Task goal ▸
Can you convert the part of the data that opens with the line containing "Given: Open the settings gear in the header" and closes with the line containing "should pyautogui.click(x=861, y=28)." into a Markdown table with the columns Row and Entry, numbering each line and leaving out any blank lines?

The records ▸
● ● ●

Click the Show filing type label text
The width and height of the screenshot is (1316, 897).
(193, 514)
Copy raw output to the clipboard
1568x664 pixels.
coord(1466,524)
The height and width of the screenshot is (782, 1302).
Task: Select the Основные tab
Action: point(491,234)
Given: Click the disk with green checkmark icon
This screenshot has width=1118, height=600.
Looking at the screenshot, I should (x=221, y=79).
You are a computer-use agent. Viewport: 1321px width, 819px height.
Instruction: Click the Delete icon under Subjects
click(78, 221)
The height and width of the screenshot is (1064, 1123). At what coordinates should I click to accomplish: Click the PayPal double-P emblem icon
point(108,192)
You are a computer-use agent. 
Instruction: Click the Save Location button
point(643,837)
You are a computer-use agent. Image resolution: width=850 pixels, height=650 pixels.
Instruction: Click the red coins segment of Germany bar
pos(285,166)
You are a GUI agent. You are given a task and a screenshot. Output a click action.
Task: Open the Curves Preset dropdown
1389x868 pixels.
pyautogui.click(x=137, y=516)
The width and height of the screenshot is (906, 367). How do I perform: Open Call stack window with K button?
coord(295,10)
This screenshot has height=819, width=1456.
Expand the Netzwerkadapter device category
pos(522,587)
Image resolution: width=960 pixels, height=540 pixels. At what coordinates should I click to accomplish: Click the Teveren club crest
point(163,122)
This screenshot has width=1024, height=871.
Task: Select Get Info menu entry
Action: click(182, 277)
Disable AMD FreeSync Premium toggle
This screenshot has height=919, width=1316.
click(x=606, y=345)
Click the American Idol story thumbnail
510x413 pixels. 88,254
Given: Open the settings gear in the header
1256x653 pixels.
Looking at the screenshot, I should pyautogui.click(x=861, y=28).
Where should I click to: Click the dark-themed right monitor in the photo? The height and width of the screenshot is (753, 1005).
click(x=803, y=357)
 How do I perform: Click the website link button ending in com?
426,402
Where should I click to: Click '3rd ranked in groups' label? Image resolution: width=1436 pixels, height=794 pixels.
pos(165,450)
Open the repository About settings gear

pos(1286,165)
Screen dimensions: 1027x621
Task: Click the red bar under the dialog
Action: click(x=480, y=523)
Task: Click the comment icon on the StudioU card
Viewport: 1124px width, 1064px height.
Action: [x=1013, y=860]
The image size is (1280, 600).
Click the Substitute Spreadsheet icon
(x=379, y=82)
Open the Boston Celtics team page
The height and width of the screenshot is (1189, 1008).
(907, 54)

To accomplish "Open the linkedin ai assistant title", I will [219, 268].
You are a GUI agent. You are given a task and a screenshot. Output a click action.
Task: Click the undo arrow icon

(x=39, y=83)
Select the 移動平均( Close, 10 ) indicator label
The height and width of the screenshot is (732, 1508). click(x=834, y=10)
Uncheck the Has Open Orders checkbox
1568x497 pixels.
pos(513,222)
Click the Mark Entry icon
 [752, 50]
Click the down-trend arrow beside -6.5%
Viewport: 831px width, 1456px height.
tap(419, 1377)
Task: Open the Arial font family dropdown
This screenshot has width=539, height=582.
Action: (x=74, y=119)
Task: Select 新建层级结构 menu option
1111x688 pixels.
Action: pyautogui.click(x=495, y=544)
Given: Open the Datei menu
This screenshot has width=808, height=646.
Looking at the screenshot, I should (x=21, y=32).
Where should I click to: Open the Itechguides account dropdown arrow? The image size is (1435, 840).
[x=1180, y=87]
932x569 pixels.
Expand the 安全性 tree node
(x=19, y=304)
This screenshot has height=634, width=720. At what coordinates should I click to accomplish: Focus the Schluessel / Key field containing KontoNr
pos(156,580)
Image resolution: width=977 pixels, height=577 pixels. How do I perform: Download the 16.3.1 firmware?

● ● ●

Task response ▸
| Row | Entry |
|---|---|
| 1 | Given: Open the settings gear in the header |
| 2 | 1256x653 pixels. |
| 3 | Looking at the screenshot, I should pyautogui.click(x=861, y=28). |